- [Dataset records]:
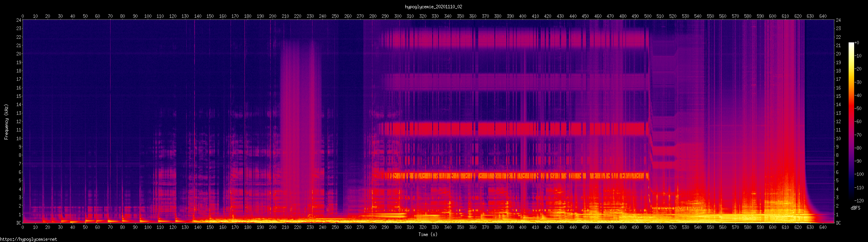This screenshot has height=242, width=868.
Task: Select the 500 second marker on bottom axis
Action: (x=648, y=227)
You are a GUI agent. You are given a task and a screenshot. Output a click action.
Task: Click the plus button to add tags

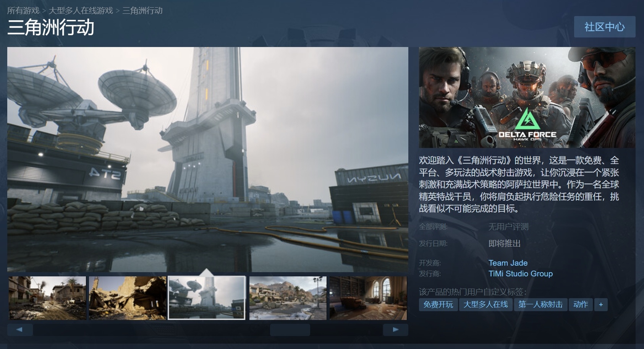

- [Aim of the task]: Where pictures appear, omit them, and transcribe exactly, with nothing else, the lines from the line with "You are a GUI" through the final line of the records above, both ends included.

- [Output for this task]:
You are a GUI agent. You are given a task and a screenshot. Output a click action.
Task: Click the plus button to add tags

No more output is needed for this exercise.